Even Liberals Can Be Refugee NIMBYs


In the aftermath of Donald Trump’s chaotic January order to ban travelers from a handful of Muslim-majority countries and suspend refugee arrivals, protesters flocked to airports and flooded city streets, holding up signs welcoming refugees and opposing Trump’s policy. From D.C. to Boise, multilingual signs popped up in front yards, reassuring immigrants and refugees that their neighbors were glad to have them.

As it turns out, these sentiments may not always run too deep.

A new study by researchers at Dartmouth College finds that Americans are more likely to support refugee resettlement nationally than in their own locales. This attitude was consistent across demographic profiles, ideologies, and geography. It also did not correspond with characteristics of the participants’ immediate environments—so factors like population density, unemployment, or concentration of refugees in the county did not seem to matter.

In other words, the idea of refugee resettlement appears to be well and good in abstract. But like in the case of housing for low-income black and brown people, even liberals may take on a not-in-my-backyard (NIMBY) attitude when it is closer to home.

“While [refugee] policies are national in scope, their impact is primarily local,” Jeremy Ferwerda, an assistant professor of government at Dartmouth, who co-authored the study, said in a statement. “Yet citizens who ostensibly support these humanitarian policies appear to be less comfortable with the possibility of hosting refugees within their own communities.”

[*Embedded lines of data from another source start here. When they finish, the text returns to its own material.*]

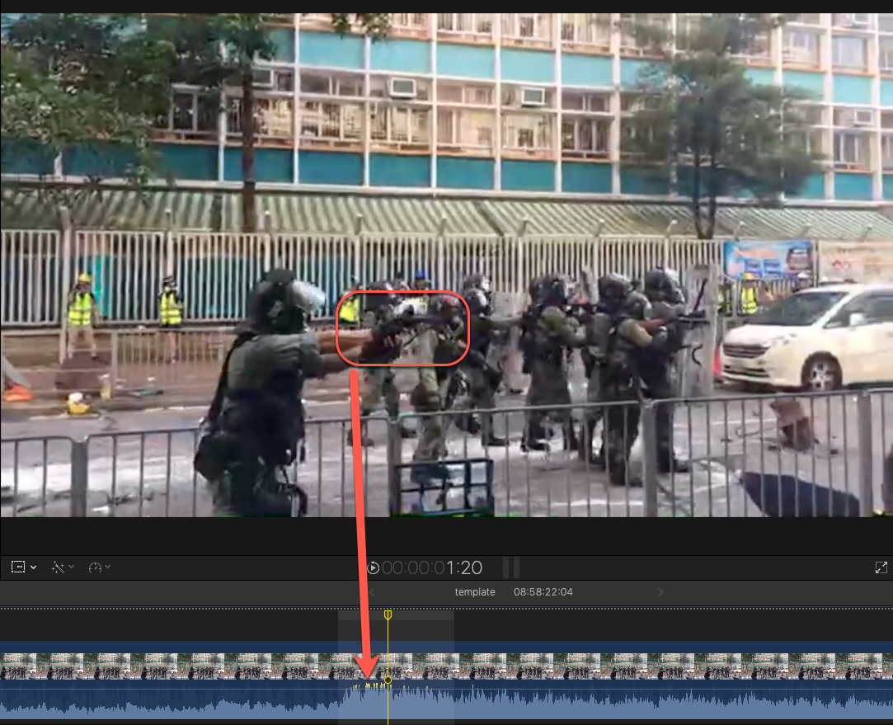Image resolution: width=893 pixels, height=725 pixels.
Task: Open the Retiming speedometer dropdown chevron
Action: pyautogui.click(x=108, y=567)
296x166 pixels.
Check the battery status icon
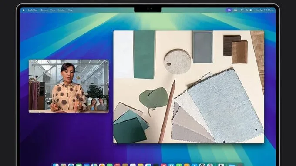(x=235, y=10)

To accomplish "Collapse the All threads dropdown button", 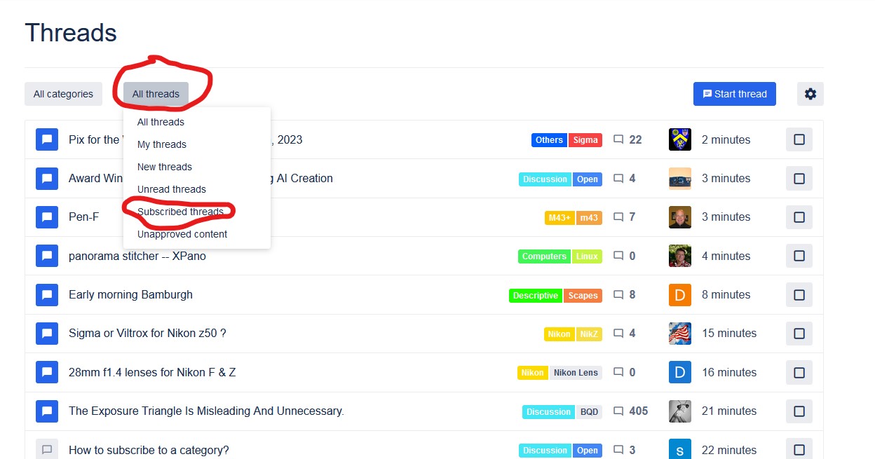I will pos(156,94).
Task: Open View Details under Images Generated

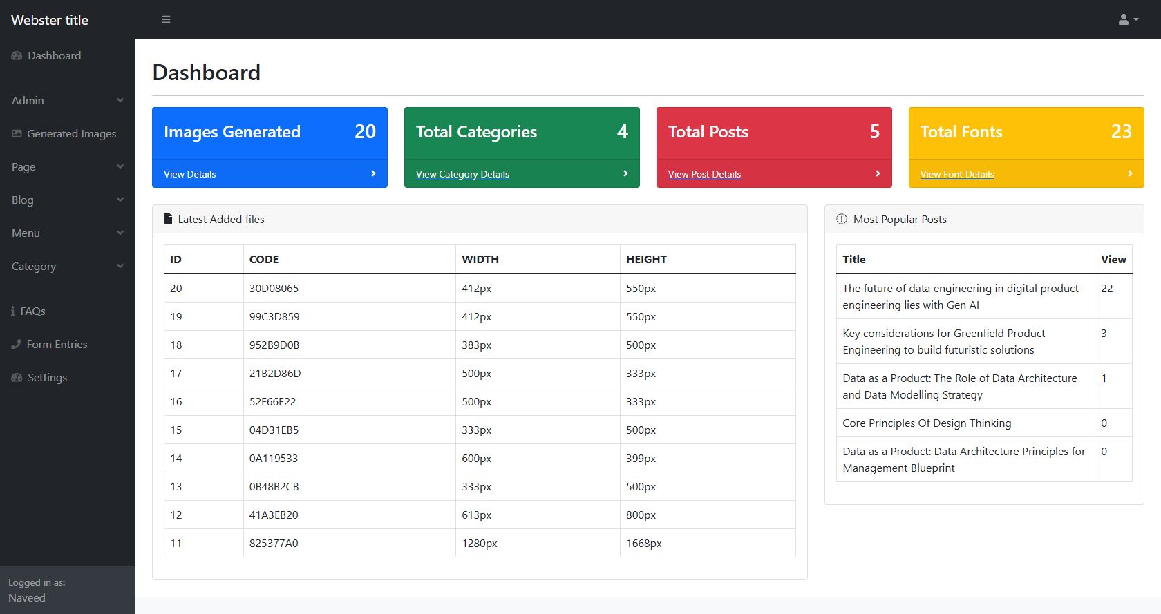Action: (190, 174)
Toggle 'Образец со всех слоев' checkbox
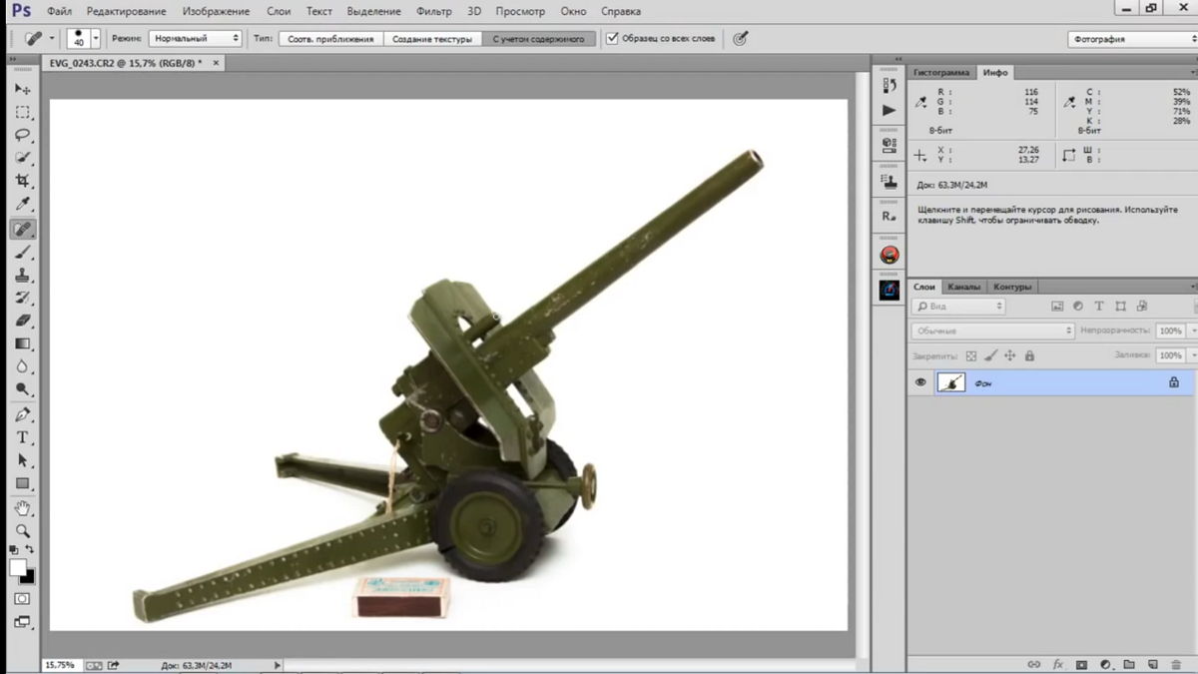1198x674 pixels. [613, 39]
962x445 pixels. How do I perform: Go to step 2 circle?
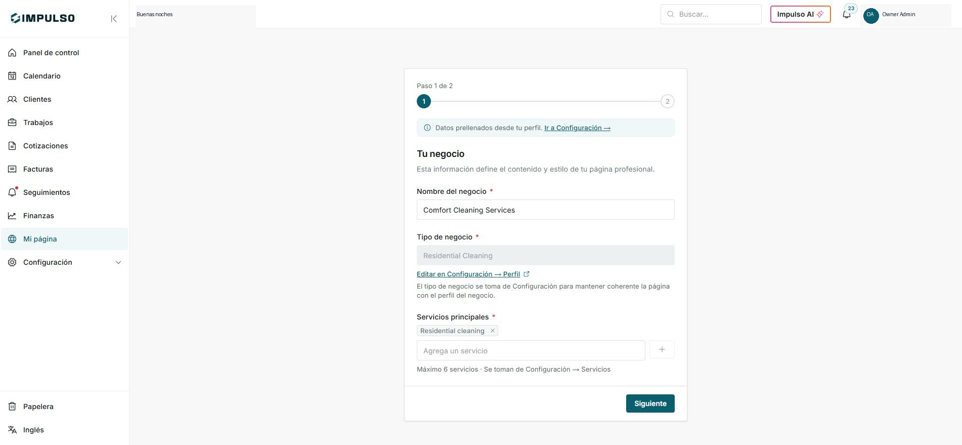point(667,101)
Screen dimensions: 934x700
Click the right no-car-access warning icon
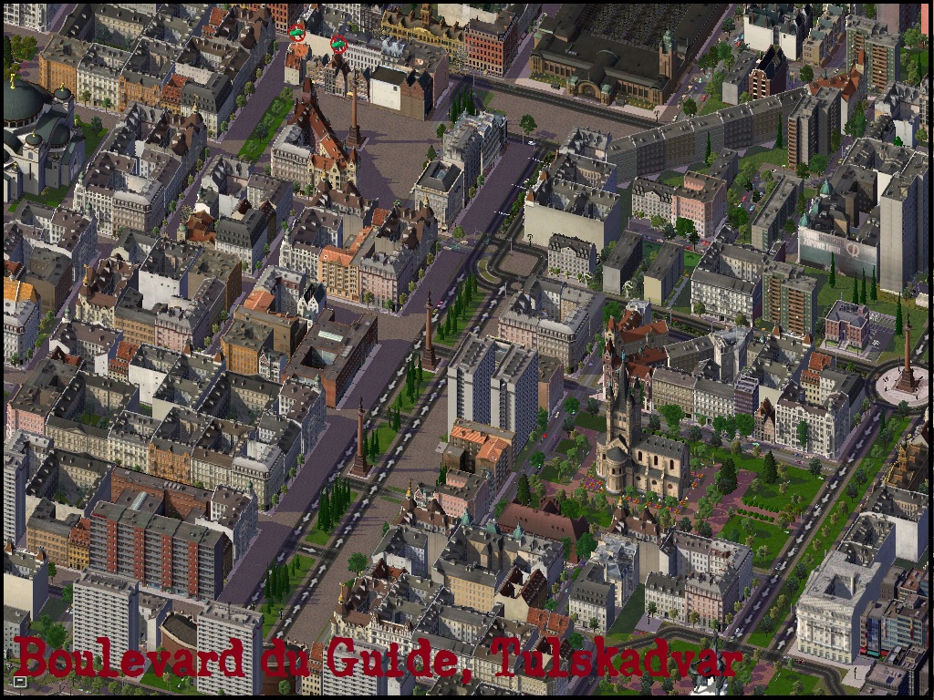click(x=338, y=43)
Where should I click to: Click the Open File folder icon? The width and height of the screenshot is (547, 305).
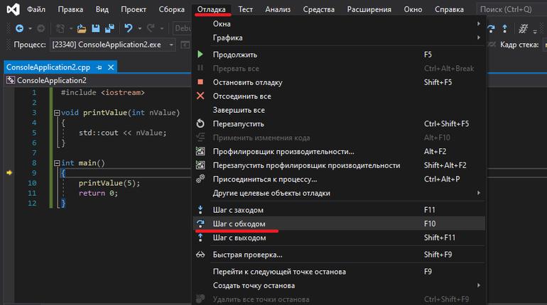coord(82,28)
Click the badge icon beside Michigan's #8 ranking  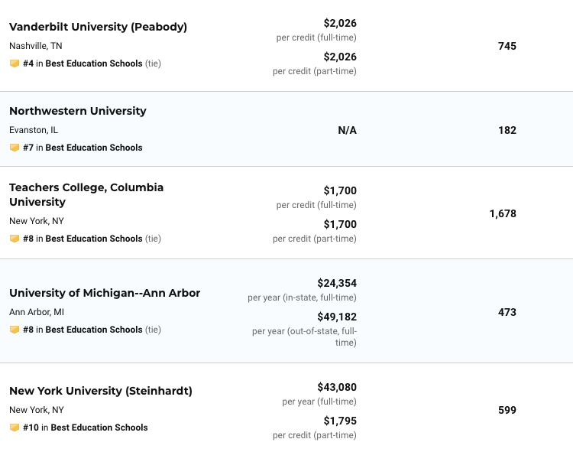point(15,330)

The study, which was published in Science Advances, surveyed 2,295 participants in February 2017. The participants were randomly divided into three groups. The control group received no news clips to read. Of the other two, one was asked to read news associating refugee settlement with security threats, and the other was asked to read evidence falsifying that link. Then, they were asked to rate their support for local and national resettlement. Across the board, participants noted higher support for the latter.

This doesn’t mean that they don’t support local resettlement at all. It does mean that their support gets weaker as the debate moves from the national to local stage, allowing room for political resistance at the local level.

The second part of the experiment gauged how the media narratives influenced attitudes towards refugees. The findings here were pretty grim: The negative news stories had a more powerful effect on depressing overall support for resettlement than the positive ones had in boosting it. “Our results provide clear evidence that pro-resettlement advocates may be wise to focus their appeals on other considerations (for example, humanitarianism) rather than directly attempting to refute security arguments,” the authors write in the paper. A slim silver lining: proximity to refugees tended to blunt the effect of negative news. So folks who actually had refugee neighbors were less likely to perceive refugees as threats. This finding is consistent with previous research showing that contact with someone of a different race or gender, even just for ten minutes, can reduce prejudice. Trump voters, for example, didn’t live near any Mexican immigrants. It also explains why residential segregation within cities is such an important factor in fueling misperceptions about communities of color.

That said, exposure is not a silver bullet. Having a high concentration of refugees in their county did not insulate participants in the Dartmouth study from NIMBYism, nor did it appear to hike support for resettlement.

(Eduardo Munoz/Reuters)

The findings of the Dartmouth study suggest that even those who oppose the Trump administration’s refugee agenda may not feel strong enough support for local resettlement to resist if their local governments decide to shrug off that responsibility.

The January executive order, which is due for a Supreme Court review, sought to cap the total refugees taken in by the U.S. at 50,000. Vice News reports that Trump is likely to go forward with that plan, bringing the country’s refugee number to a historic low in a time when humanitarian crises engulf other parts of the world. But there’s another, more overlooked part of the executive order that advocates may find concerning: The administration intends for state and local governments to “have greater involvement” in the resettlement process.

Now, states and local governments are already consulted on the resettlement process, and receive federal funds to carry it out. They can limit their assistance and make the process very difficult—as many threatened to do at the peak of the Syrian refugee crisis in 2015. By law, they can’t refuse to accept refugees altogether. But that doesn’t mean the president—who’s invested with broad power to with respect to refugee policy—cannot find new, creative ways to heed the requests of refugee-averse local governments, explains Rick Su, a professor of immigration and local government at the University of Buffalo.

If their constituents continue to think that refugee settlement is someone else’s problem, they’re not likely to push back if their local or and state legislators reject resettlement. The authors of the Dartmouth paper write: “If such a system is established, our results suggest that the resettlement program will likely encounter profound challenges in distributing refugees across the country.”